After verifying the model accuracy, we will test the RD performance of our DVC system incorporating CEGMM in this section. The RD scores are computed corresponding to different values of quantization matrices [9] used at the encoder. In particular, the quantization parameters (QP) used to quantize the key frames are chosen as in Table 2. In addition, the plotted RD curves include the average rate and distortion measured for both the key frames and the WZ frames.

The experimental results for the sequences are shown in Figs. 7, 8, and 9. Compared to the Laplacian model employed in DISCOVER codec, CEGMM achieves a better and more consistent performance in all the cases. Figure 7 presents the RD charts for Coastguard and Foreman, respectively, whose contents include the well behaved and high motion scenes. When the GOP length is 2, the RD gain obtained by the proposed model is relatively small for high bit-rate case up to 0.48 dB since the quality of side information after frame interpolation is good enough. With the GOP length increasing, the quality of side information degrades and leaves much room for improvements of RD performance. From Figs. 8 and 9, it is observed that the good RD gains can be achieved by our proposed method. As for the more complex motion sequences, such as Soccer and Foreman, with the Laplacian assumption, the decoder usually needs more bits to correct the error to achieve a satisfactory error ratio. Thus, compared to the Laplacian model integrated in DISCOVER codec, the proposed CEGMM outperforms up to 2.23 dB for Foreman and 2.41 dB for Soccer at a GOP size of 8, respectively. For the low motion sequence, such as Hall monitor, our RD gain is consistently achievable though the improvement is not as significant as for complex video sequences. This is reasonable due to, as the high quality of the SI is achieved, the effect of accurate correlation estimation on the RD performance decreases. As for the gain against the DISCOVER codec, it can be explained by the reduction of the LDPC decoder in requiring fewer accumulated syndrome bits to correct the estimation errors.

Directive 1 - Format the records as a JSON list of strings with one string per line, omitting blank lines. Begin at the line that has "Image resolution: width=1024" and stop after the last line of the records.
The passage on rate-distortion performance and the records are unrelated to each other.

Dataset entries -
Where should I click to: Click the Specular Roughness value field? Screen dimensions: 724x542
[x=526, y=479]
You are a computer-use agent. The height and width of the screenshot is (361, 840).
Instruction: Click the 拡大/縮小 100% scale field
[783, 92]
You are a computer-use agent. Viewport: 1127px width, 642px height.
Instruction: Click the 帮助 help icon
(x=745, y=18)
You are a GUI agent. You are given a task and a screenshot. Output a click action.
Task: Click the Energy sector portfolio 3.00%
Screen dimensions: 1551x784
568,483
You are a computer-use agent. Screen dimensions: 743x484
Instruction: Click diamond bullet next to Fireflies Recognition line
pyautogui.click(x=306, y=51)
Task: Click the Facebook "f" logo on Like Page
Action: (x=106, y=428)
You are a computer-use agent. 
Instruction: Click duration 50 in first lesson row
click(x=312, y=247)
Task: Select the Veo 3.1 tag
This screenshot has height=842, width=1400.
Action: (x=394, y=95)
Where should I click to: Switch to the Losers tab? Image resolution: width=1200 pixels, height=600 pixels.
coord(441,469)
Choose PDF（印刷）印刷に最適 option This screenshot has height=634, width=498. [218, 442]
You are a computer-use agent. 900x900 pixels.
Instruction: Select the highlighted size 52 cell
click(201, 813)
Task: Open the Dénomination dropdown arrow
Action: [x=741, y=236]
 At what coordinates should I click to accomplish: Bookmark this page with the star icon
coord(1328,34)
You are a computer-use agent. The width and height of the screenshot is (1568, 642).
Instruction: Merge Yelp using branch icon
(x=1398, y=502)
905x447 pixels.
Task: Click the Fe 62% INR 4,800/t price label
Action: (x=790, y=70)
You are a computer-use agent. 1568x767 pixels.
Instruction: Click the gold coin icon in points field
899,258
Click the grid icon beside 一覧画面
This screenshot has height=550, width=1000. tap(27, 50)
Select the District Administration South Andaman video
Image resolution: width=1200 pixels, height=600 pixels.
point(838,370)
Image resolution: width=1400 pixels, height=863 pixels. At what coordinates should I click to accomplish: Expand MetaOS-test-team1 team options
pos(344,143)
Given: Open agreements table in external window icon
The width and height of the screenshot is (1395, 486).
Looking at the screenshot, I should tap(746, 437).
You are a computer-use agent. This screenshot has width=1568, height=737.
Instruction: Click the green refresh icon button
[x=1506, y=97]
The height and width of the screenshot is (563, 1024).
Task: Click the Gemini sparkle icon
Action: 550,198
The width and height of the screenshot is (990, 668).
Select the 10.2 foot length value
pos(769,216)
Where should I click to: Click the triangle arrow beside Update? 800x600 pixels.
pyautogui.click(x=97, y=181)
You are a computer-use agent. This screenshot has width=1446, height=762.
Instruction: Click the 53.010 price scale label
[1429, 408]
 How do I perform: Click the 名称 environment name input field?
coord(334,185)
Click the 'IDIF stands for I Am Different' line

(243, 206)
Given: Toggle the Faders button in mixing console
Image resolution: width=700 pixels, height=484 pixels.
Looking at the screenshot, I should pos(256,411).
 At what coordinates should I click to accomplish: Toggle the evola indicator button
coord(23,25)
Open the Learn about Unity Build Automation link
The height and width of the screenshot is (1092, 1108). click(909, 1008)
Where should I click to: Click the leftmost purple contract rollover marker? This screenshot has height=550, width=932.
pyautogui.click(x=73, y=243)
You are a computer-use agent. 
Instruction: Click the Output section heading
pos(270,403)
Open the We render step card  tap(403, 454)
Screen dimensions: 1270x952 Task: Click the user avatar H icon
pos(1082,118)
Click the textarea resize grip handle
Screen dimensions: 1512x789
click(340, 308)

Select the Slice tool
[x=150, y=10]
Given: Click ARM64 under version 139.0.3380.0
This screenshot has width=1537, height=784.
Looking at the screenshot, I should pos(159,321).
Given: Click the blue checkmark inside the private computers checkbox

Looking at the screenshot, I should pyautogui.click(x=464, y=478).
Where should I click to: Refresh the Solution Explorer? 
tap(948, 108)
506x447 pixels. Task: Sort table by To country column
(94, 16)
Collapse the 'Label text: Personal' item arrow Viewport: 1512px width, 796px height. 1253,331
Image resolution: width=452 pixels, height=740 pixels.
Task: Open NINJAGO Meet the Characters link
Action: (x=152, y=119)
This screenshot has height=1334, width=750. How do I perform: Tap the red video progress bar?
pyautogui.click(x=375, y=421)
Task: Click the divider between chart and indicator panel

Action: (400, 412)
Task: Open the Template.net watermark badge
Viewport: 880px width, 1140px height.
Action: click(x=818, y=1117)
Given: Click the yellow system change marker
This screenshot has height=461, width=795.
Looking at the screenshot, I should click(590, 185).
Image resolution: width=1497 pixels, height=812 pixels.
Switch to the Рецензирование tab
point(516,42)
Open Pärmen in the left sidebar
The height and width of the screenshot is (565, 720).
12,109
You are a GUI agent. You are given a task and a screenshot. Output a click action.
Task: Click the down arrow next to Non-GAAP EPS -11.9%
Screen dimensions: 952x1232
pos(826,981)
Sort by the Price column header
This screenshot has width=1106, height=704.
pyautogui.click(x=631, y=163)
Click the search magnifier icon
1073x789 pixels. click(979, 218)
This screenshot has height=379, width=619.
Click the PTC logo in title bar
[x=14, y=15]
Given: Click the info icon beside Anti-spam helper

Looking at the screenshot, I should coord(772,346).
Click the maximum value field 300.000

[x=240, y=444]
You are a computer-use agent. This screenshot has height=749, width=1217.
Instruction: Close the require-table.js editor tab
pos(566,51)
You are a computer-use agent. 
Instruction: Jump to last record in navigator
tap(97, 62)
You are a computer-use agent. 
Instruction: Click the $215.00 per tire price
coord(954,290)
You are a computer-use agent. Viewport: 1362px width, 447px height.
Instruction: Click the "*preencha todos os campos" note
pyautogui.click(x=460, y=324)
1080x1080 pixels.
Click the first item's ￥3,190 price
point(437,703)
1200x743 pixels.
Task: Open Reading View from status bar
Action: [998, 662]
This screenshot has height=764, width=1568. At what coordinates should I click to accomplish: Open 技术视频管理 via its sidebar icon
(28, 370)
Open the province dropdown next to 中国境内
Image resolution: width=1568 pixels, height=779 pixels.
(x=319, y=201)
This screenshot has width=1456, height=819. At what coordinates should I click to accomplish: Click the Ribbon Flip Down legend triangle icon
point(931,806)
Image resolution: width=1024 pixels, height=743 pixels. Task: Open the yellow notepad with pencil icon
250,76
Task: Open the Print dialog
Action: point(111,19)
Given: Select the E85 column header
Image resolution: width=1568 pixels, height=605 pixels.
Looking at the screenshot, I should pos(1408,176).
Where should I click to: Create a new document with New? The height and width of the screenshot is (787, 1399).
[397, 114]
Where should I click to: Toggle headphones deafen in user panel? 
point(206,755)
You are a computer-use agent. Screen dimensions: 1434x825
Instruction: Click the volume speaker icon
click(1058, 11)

Directive 2 - In the passage on rate-distortion performance, by how much does the proposed CEGMM outperform the Laplacian model for Soccer at a GOP size of 8?

Complete answer 1 -
[
  "Image resolution: width=1024 pixels, height=743 pixels. Task: Open the yellow notepad with pencil icon",
  "250,76",
  "Task: Open the Print dialog",
  "Action: point(111,19)",
  "Given: Select the E85 column header",
  "Image resolution: width=1568 pixels, height=605 pixels.",
  "Looking at the screenshot, I should pos(1408,176).",
  "Where should I click to: Create a new document with New? The height and width of the screenshot is (787, 1399).",
  "[397, 114]",
  "Where should I click to: Toggle headphones deafen in user panel? ",
  "point(206,755)",
  "You are a computer-use agent. Screen dimensions: 1434x825",
  "Instruction: Click the volume speaker icon",
  "click(1058, 11)"
]

Complete answer 2 - Up to 2.41 dB.